Em um decreto divulgado pelo Vaticano, o casamento é apresentado como vínculo exclusivo e vitalício entre homem e mulher. A orientação, assinada pelo papa e pelo Dicastério para a Doutrina da Fé, chega a 1,4 bilhão de católicos e reforça a indissolubilidade do matrimônio. A iniciativa aponta para a finalidade unitiva da sexualidade e mantém a abertura à procriação, conforme o entendimento tradicional da Igreja.
O documento afirma que a sexualidade no matrimônio não se restringe à procriação, mas contribui para enriquecer a união entre os cônjuges. O texto destaca consentimento livre e pertencimento mútuo, assegurando igualdade de dignidade e direitos aos parceiros. O Vaticano também critica a prática de poligamia na África, inclusive quando há membros da Igreja envolvidos, ressaltando o compromisso de vida única.
Conteúdo do decreto
O decreto orienta fiéis a buscarem o casamento com uma única pessoa para toda a vida, rejeitando relações sexuais múltiplas dentro do matrimônio.
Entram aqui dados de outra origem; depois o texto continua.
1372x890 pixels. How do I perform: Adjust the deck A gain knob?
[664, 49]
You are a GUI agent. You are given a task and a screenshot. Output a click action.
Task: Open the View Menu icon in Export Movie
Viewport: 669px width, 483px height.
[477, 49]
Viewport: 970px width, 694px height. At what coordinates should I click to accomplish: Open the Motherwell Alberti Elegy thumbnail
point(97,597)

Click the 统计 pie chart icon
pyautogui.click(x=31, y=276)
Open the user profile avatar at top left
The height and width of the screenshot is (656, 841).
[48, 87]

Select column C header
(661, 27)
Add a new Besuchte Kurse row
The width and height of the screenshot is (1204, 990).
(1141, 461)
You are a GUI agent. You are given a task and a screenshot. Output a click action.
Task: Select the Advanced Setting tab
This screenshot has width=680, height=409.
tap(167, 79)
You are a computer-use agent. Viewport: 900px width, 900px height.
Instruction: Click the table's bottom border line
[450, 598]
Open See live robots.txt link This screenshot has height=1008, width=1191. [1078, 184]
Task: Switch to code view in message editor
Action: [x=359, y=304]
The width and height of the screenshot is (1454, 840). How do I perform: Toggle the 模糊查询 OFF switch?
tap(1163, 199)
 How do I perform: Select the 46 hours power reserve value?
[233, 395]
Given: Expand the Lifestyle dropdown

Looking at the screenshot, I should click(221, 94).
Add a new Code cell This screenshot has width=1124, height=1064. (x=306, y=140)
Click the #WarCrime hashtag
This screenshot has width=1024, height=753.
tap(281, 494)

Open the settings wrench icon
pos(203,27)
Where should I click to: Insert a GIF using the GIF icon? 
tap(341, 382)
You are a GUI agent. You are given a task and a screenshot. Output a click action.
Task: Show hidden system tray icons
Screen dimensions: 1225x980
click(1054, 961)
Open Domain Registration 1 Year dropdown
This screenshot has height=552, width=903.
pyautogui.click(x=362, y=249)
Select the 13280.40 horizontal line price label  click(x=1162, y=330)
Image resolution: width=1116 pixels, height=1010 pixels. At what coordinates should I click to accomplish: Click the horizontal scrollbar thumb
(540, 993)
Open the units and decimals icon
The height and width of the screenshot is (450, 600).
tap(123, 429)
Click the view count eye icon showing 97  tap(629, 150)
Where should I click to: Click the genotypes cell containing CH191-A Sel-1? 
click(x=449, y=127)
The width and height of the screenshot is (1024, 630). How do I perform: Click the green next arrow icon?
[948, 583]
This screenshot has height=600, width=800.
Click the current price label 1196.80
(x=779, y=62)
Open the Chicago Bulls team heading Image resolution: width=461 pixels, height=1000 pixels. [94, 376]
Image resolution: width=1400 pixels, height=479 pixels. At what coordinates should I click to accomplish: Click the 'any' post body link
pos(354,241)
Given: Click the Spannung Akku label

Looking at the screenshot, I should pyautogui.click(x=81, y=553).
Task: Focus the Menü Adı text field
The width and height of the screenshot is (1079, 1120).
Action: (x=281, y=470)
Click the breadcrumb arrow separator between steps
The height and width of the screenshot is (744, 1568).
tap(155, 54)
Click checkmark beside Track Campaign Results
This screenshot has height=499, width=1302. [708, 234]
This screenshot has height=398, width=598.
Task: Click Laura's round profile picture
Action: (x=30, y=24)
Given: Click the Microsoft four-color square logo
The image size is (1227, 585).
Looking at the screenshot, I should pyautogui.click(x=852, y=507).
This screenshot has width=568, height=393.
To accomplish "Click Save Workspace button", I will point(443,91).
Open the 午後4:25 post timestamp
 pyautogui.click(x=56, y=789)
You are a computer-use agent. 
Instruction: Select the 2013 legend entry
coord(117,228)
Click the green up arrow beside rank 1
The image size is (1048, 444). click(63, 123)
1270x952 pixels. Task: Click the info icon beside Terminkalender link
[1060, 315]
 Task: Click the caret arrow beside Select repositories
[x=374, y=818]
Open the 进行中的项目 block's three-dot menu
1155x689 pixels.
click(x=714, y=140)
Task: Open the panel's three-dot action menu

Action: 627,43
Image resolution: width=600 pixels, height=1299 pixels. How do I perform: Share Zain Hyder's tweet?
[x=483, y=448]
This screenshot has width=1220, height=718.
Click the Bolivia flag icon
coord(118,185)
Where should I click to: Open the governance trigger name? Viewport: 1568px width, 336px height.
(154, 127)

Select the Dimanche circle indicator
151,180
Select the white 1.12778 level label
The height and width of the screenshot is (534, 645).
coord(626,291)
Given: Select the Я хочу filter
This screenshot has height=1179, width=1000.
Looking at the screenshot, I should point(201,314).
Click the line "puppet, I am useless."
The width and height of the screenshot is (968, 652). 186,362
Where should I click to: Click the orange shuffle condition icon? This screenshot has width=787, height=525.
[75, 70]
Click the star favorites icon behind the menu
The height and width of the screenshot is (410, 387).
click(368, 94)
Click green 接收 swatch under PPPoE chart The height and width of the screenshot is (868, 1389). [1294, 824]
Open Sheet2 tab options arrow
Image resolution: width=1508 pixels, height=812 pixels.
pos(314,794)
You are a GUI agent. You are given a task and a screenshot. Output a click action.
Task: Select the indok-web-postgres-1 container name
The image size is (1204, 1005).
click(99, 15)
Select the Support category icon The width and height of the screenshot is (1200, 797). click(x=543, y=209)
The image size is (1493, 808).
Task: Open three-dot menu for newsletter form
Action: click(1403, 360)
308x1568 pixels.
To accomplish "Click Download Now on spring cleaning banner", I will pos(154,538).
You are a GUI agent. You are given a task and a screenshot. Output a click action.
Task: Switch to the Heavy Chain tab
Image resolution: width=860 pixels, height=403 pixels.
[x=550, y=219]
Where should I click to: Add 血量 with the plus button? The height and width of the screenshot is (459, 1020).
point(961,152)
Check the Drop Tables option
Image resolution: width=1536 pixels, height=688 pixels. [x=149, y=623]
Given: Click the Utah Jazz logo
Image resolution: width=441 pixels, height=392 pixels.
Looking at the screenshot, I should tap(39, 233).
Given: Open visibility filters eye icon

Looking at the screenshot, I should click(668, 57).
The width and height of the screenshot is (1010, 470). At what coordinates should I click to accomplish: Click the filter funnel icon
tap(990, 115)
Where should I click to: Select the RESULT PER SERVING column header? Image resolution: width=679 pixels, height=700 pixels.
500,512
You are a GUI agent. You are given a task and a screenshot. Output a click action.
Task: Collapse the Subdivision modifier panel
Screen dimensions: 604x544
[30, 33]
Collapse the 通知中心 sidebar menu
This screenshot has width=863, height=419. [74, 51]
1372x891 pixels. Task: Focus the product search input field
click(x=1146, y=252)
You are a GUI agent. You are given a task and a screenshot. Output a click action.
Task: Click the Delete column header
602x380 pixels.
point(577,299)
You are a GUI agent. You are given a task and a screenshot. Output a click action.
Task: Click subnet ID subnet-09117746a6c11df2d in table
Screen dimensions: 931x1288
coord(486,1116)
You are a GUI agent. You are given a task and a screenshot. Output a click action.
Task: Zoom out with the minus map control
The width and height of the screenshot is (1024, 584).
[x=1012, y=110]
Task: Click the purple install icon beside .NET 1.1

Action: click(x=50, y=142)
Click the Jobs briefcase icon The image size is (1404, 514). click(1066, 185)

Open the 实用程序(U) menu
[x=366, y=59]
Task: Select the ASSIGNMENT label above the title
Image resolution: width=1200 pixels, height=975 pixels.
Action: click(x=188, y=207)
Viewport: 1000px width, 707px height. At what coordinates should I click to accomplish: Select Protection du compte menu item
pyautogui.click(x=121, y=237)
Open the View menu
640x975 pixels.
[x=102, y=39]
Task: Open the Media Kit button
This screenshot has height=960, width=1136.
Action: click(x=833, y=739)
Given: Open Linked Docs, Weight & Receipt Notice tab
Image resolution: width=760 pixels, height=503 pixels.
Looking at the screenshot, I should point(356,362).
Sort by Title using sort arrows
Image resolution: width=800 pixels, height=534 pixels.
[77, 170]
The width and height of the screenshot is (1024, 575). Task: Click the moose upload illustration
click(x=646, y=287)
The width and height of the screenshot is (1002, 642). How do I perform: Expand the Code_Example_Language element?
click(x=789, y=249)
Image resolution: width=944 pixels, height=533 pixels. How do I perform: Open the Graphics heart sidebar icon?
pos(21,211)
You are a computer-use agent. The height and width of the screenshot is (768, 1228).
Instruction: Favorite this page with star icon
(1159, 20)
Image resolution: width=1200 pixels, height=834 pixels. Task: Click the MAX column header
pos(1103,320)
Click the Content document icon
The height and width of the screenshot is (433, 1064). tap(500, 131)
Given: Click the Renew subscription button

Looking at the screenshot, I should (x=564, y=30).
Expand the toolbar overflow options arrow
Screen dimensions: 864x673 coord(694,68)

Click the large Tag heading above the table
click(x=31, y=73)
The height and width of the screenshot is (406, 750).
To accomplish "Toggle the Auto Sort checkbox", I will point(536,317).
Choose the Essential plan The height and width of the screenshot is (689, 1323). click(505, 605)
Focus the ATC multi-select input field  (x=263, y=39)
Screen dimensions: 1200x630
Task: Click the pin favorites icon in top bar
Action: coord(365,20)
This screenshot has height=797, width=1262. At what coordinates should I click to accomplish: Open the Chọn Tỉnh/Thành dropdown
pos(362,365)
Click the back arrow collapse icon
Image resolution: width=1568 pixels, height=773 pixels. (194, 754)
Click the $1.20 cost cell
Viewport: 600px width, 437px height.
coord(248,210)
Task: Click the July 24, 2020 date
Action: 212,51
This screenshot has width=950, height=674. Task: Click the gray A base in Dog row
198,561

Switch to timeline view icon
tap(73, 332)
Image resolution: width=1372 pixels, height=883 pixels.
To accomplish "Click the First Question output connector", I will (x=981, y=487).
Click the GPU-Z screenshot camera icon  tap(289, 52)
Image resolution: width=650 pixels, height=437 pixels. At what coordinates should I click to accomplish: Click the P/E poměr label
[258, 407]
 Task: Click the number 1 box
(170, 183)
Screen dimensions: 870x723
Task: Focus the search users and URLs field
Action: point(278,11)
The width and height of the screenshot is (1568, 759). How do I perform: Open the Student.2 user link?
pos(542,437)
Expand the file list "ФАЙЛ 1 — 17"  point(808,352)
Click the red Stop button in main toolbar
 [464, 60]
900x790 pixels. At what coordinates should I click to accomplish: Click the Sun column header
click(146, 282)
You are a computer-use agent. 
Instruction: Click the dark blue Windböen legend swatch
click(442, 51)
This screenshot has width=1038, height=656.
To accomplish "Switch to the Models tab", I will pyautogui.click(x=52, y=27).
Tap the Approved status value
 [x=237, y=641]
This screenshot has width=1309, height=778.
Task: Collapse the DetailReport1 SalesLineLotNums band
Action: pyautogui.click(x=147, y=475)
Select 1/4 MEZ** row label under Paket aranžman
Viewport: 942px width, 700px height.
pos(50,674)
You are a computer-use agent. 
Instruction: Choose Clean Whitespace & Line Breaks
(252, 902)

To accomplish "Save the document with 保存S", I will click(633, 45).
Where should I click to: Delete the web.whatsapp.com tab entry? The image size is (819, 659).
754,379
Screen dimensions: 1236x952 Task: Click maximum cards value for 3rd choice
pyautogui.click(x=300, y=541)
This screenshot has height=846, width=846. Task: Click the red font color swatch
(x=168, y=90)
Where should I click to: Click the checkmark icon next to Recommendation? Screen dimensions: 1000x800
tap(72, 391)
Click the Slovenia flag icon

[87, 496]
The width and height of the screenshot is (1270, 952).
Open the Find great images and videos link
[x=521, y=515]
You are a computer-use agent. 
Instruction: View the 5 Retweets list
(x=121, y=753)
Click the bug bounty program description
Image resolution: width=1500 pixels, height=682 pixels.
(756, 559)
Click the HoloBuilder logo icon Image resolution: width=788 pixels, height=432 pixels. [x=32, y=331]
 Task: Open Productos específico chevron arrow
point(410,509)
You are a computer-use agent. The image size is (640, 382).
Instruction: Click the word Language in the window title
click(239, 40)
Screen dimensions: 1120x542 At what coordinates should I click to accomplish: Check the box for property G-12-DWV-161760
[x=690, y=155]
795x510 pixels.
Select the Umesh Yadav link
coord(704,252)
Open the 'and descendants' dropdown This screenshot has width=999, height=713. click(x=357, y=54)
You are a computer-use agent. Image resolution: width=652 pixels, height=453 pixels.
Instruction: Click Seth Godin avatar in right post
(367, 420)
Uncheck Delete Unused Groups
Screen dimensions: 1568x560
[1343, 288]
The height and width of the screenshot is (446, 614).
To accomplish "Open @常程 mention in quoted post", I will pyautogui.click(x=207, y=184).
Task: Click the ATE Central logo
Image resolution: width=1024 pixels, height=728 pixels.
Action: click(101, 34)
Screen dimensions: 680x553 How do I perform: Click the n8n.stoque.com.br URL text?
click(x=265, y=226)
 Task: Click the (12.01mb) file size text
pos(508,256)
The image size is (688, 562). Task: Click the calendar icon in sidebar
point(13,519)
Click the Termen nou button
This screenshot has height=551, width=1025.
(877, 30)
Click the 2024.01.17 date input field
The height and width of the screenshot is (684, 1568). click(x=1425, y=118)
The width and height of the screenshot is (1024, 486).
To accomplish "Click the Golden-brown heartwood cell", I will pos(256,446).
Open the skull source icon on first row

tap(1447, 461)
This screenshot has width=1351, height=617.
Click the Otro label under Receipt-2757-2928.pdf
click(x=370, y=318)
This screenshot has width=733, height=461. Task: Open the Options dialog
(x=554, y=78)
A publicação sublinha que o casamento é um vínculo perpétuo e exclusivo, fundamentado na unidade entre um homem e uma mulher.
Contexto doutrinário e impactos
O texto remete à tradição do Magistério sobre a indissolubilidade e à compreensão da unidade conjugal como realidade indivisível. Cada união é apresentada como encerrando uma realidade única, que não deve ser compartilhada com terceiros, mantendo o ideal de fidelidade e participação mútua.